A Meditation on Trans-Species Love

Two years ago, a profile appeared in ProPublica of an activist who had become convinced that the climate apocalypse was imminent. What made this man different from others was his fervor: After spending years writing op-eds about the urgency of the crisis, practicing “humanure,” and chastising his family members for having the wrong priorities, he’d put his wife through so much that she wondered if she had Stockholm syndrome. Although elements of his dedication to the cause were farcical, I was persuaded that there was something heroic and vital about his response that the rest of us were missing.

Today, however, I find myself stuck less on the ethical question at the heart of his struggle and more on the philosophical and political question of what it means for humanity to contain multitudes in our variegated responses to planetary crisis. Some people wake up every morning with ambient melancholia, while others seem wholly unaffected. Shaunak Sen’s All That Breathes, a documentary that follows two twin brothers and a friend who operate a bird rehabilitation hospital that rescues injured black kites in New Delhi, explores not only animal adaptation to profound ecological strain but human adaptation, too. Sen’s filmmaking style, slow and watchful, pays respect to their way of observing the urban ecosystem they inhabit.

These three men, who work out of a garage in a working-class neighborhood subject to regular power outages and floods, have quietly and methodically taken on the arbitrary and monumental mission of saving Delhi’s dying kites. Why? I spoke with Sen about this question and more in the following interview, which has been edited for length and clarity.

—Jasmine Liu

Jasmine Liu: Can you expand on the sort of trans-species love and devotion that is on display in All That Breathes?

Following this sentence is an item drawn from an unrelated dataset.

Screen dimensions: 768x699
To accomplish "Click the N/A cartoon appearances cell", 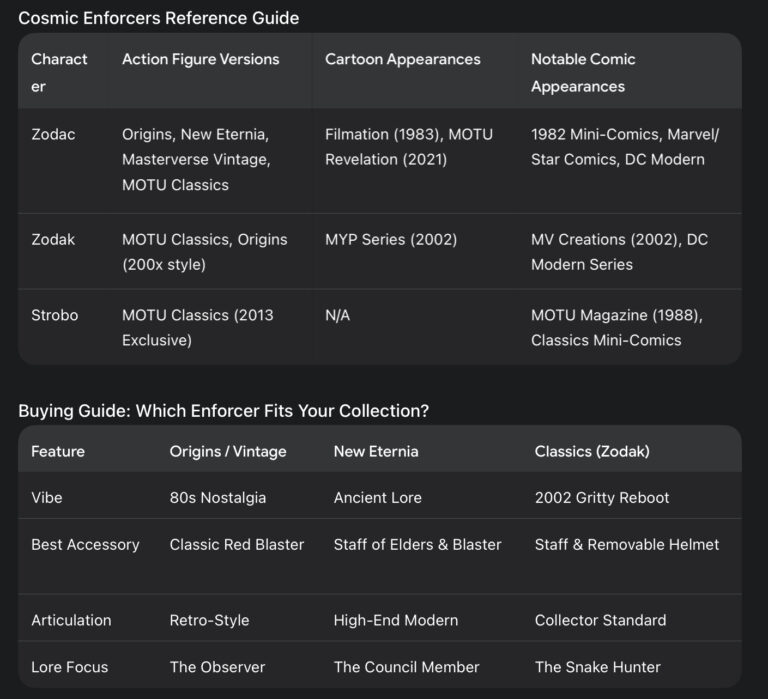I will point(337,315).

Shaunak Sen: I’m interested in what we do when we know that the world is not doing great. I’ve always been interested in an intensity when it’s articulated between human and nonhuman life. Some of my favorite bits of literature capture this magical, otherworldly aura that certain animals inspire in us: for instance, The Peregrine by J.A. Baker, a phenomenally written prose work about one man’s relationship with the peregrine falcon in Essex, in the UK, in the 1960s. Or H Is for Hawk, or Grief Is a Thing With Feathers, or the umpteenth sundry books that have birds. Birds especially inaugurate a passion in us, and so much of our language is underwritten by avian metaphors. When I first met the brothers, they would talk about being teenage bodybuilders, which is how they first got interested in matters of flesh, muscles, and tendons. They spoke about the magnetic feeling they had with this alien-like, otherworldly, wondrous being that is the black kite. When you look at a black kite, it’s not a cute songbird—it’s a ferocious raptor. It evokes something magisterial. I think it’s possible to mobilize this awe for ecological purposes. For the brothers, it started a lifelong journey of radical empathy. For me, they’re like three Don Quixotes who peddle in micro-miracles.